From: Vivek Goyal <vgoyal@redhat.com>
To: Greg Kurz <groug@kaod.org>
Cc: kvm@vger.kernel.org, Miklos Szeredi <miklos@szeredi.hu>,
Cornelia Huck <cohuck@redhat.com>,
qemu-devel@nongnu.org, virtio-fs@redhat.com,
"Michael S. Tsirkin" <mst@redhat.com>,
Paolo Bonzini <pbonzini@redhat.com>
Subject: Re: [Virtio-fs] [for-6.1 v2 2/2] virtiofsd: Add support for FUSE_SYNCFS request
Date: Wed, 5 May 2021 14:52:42 -0400 [thread overview]

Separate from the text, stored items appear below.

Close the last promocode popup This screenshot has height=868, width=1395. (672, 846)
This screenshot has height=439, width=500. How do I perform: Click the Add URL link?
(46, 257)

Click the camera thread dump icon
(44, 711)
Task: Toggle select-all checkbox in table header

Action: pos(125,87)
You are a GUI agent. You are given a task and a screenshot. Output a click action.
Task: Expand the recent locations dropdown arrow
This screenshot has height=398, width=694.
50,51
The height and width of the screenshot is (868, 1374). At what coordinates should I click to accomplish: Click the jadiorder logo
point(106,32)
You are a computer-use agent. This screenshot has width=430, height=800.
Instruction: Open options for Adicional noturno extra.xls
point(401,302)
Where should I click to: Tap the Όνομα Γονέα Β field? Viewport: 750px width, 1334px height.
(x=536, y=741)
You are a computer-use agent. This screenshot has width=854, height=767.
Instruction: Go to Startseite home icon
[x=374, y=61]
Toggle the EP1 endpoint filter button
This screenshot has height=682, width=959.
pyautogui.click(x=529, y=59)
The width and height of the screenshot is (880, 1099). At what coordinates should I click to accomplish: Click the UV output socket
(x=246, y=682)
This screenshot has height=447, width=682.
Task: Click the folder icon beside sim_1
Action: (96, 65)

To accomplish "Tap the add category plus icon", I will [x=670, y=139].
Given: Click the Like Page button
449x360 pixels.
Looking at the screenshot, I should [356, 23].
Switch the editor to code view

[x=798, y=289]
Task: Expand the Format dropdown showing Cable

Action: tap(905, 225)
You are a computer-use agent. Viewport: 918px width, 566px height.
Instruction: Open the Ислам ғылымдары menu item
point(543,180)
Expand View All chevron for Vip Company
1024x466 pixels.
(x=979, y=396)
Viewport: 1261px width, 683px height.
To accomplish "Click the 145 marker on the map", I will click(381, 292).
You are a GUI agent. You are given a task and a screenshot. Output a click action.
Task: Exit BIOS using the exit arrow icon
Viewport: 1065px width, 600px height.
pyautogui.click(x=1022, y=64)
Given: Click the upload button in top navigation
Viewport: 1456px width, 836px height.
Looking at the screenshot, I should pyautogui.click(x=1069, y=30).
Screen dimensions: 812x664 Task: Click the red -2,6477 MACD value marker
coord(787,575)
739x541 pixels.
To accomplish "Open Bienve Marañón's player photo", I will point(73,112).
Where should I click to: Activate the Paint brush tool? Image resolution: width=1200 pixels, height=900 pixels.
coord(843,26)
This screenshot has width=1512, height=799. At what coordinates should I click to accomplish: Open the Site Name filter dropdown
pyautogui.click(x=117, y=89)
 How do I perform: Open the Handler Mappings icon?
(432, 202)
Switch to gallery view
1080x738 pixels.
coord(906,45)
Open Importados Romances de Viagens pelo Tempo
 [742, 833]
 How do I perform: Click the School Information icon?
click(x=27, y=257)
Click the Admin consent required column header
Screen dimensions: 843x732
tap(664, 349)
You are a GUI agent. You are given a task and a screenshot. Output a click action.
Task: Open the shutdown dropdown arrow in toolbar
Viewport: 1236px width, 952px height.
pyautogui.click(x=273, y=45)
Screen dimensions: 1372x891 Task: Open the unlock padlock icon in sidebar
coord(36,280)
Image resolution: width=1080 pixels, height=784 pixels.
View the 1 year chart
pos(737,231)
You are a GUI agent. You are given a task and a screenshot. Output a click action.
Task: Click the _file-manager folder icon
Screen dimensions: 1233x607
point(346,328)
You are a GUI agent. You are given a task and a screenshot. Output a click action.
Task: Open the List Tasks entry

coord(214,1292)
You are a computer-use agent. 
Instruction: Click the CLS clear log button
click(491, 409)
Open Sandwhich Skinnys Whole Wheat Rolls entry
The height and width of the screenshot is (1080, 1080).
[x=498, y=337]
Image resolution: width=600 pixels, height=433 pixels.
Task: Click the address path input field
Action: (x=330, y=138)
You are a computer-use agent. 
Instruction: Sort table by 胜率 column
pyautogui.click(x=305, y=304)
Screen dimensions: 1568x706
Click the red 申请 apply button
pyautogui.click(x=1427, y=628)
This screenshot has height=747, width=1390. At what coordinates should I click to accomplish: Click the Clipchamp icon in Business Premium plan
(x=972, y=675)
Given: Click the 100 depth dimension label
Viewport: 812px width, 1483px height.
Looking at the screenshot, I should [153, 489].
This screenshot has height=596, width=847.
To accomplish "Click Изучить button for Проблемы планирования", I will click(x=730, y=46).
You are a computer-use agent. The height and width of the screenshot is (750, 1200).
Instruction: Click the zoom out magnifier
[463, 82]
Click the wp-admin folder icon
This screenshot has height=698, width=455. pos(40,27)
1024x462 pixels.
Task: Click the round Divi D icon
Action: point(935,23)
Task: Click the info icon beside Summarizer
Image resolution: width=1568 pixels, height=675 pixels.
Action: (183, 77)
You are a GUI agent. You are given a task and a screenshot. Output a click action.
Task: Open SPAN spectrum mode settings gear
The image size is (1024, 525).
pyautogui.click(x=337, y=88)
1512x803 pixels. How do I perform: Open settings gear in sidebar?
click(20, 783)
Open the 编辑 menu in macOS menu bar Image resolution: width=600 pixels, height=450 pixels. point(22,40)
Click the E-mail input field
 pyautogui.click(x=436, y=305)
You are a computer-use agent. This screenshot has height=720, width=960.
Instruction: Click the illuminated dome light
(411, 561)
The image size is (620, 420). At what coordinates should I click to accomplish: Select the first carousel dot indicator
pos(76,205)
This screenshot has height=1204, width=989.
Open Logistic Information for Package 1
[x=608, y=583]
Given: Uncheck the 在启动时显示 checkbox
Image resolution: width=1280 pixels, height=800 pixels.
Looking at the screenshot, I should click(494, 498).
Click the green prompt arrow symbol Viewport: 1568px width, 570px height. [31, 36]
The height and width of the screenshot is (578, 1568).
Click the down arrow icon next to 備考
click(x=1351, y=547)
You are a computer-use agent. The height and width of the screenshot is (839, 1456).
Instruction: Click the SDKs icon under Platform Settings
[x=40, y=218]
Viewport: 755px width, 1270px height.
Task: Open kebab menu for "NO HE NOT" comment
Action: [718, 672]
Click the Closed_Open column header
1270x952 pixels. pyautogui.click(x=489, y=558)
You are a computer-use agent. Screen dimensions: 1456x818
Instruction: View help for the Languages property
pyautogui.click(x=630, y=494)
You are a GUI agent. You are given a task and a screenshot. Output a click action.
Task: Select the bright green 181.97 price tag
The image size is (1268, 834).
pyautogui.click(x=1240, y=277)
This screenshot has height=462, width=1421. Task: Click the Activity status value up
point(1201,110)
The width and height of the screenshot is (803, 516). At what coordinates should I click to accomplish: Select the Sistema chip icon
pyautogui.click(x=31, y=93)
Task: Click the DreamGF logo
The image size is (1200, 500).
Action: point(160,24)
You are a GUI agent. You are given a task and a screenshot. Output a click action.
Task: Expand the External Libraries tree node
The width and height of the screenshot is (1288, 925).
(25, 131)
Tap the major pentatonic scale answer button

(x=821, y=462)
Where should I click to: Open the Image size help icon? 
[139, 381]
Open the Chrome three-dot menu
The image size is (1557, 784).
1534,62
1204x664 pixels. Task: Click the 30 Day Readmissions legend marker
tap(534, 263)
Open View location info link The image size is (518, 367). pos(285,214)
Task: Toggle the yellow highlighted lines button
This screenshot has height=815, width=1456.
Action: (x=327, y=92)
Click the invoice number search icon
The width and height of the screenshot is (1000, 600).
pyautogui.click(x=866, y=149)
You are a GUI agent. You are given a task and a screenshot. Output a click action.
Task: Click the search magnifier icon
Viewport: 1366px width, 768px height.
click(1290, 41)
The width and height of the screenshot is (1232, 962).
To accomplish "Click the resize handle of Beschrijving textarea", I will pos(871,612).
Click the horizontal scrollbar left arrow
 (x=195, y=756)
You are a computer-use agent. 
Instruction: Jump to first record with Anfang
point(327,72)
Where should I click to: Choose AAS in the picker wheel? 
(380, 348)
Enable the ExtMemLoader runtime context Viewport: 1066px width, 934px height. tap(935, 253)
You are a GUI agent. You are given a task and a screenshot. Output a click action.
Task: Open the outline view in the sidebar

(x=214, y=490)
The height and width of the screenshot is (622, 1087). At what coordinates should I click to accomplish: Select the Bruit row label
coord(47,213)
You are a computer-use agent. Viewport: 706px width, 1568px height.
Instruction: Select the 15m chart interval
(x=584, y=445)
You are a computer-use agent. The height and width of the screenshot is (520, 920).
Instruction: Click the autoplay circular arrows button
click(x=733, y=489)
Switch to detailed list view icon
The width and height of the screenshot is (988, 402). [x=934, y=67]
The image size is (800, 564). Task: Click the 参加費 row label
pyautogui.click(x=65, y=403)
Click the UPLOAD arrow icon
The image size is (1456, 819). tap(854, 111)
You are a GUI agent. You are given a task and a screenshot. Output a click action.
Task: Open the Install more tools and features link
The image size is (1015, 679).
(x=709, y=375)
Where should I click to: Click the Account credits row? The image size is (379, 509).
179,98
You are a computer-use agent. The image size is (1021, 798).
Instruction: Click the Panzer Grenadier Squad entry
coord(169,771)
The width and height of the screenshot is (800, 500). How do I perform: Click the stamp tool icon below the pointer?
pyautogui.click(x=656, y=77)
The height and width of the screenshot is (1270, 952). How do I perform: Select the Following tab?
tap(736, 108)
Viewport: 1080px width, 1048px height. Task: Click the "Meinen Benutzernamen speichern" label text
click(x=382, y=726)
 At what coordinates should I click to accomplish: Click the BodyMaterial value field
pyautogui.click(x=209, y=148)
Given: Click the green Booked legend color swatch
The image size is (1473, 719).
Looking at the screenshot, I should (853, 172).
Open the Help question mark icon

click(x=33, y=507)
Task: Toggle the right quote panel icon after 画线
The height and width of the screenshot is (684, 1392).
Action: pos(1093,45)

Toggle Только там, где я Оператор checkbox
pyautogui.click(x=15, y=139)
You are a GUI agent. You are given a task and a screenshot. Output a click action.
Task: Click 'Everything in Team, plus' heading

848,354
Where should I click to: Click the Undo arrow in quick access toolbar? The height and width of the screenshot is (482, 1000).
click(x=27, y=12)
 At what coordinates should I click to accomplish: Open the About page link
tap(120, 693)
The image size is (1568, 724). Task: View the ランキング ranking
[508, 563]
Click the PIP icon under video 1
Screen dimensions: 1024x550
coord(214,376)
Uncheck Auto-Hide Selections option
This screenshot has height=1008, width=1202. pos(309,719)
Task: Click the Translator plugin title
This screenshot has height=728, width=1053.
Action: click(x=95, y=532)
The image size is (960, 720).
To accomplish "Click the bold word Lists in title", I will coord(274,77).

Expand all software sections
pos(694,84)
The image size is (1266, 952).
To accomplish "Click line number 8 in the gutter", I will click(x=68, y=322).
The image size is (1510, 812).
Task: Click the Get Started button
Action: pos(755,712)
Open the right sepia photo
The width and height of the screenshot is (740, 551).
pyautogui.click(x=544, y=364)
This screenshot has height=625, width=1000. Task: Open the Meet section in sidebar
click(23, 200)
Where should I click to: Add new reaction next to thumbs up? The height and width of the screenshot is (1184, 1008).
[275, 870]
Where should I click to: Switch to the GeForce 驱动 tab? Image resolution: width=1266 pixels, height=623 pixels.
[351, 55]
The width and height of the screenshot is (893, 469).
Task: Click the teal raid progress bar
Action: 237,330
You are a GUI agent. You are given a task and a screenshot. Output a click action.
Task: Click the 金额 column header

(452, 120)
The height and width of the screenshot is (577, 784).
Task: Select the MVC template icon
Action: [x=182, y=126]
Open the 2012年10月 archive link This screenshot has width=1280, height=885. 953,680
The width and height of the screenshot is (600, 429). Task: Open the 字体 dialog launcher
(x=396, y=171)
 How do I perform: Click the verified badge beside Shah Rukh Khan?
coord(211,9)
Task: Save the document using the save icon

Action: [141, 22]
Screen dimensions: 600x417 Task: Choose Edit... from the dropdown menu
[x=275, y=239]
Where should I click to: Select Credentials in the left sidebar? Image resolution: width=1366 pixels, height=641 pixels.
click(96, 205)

Message-ID: <20210505185242.GC244258@redhat.com> (raw)
In-Reply-To: <20210426152135.842037-3-groug@kaod.org>
On Mon, Apr 26, 2021 at 05:21:35PM +0200, Greg Kurz wrote:
> Honor the expected behavior of syncfs() to synchronously flush all
> data and metadata on linux systems.
>
> Flushing is done with syncfs(). This is suboptimal as it will also
> flush writes performed by any other process on the same file system,
> and thus add an unbounded time penalty to syncfs(). This may be
> optimized in the future, but enforce correctness first.
>
> Signed-off-by: Greg Kurz <groug@kaod.org>
> ---
> tools/virtiofsd/fuse_lowlevel.c | 19 ++++++++++++++++++
> tools/virtiofsd/fuse_lowlevel.h | 13 ++++++++++++
> tools/virtiofsd/passthrough_ll.c | 29 +++++++++++++++++++++++++++
> tools/virtiofsd/passthrough_seccomp.c | 1 +
> 4 files changed, 62 insertions(+)
>
> diff --git a/tools/virtiofsd/fuse_lowlevel.c b/tools/virtiofsd/fuse_lowlevel.c
> index 58e32fc96369..918ab11f54c2 100644
> --- a/tools/virtiofsd/fuse_lowlevel.c
> +++ b/tools/virtiofsd/fuse_lowlevel.c
> @@ -1870,6 +1870,24 @@ static void do_lseek(fuse_req_t req, fuse_ino_t nodeid,
> }
> }
>
> +static void do_syncfs(fuse_req_t req, fuse_ino_t nodeid,
> + struct fuse_mbuf_iter *iter)
> +{
> + struct fuse_syncfs_in *arg;
> +
> + arg = fuse_mbuf_iter_advance(iter, sizeof(*arg));
> + if (!arg) {
> + fuse_reply_err(req, EINVAL);
> + return;
> + }
> +
> + if (req->se->op.syncfs) {
> + req->se->op.syncfs(req, arg->flags);
> + } else {
> + fuse_reply_err(req, ENOSYS);
> + }
> +}
> +
> static void do_init(fuse_req_t req, fuse_ino_t nodeid,
> struct fuse_mbuf_iter *iter)
> {
> @@ -2267,6 +2285,7 @@ static struct {
> [FUSE_RENAME2] = { do_rename2, "RENAME2" },
> [FUSE_COPY_FILE_RANGE] = { do_copy_file_range, "COPY_FILE_RANGE" },
> [FUSE_LSEEK] = { do_lseek, "LSEEK" },
> + [FUSE_SYNCFS] = { do_syncfs, "SYNCFS" },
> };
>
> #define FUSE_MAXOP (sizeof(fuse_ll_ops) / sizeof(fuse_ll_ops[0]))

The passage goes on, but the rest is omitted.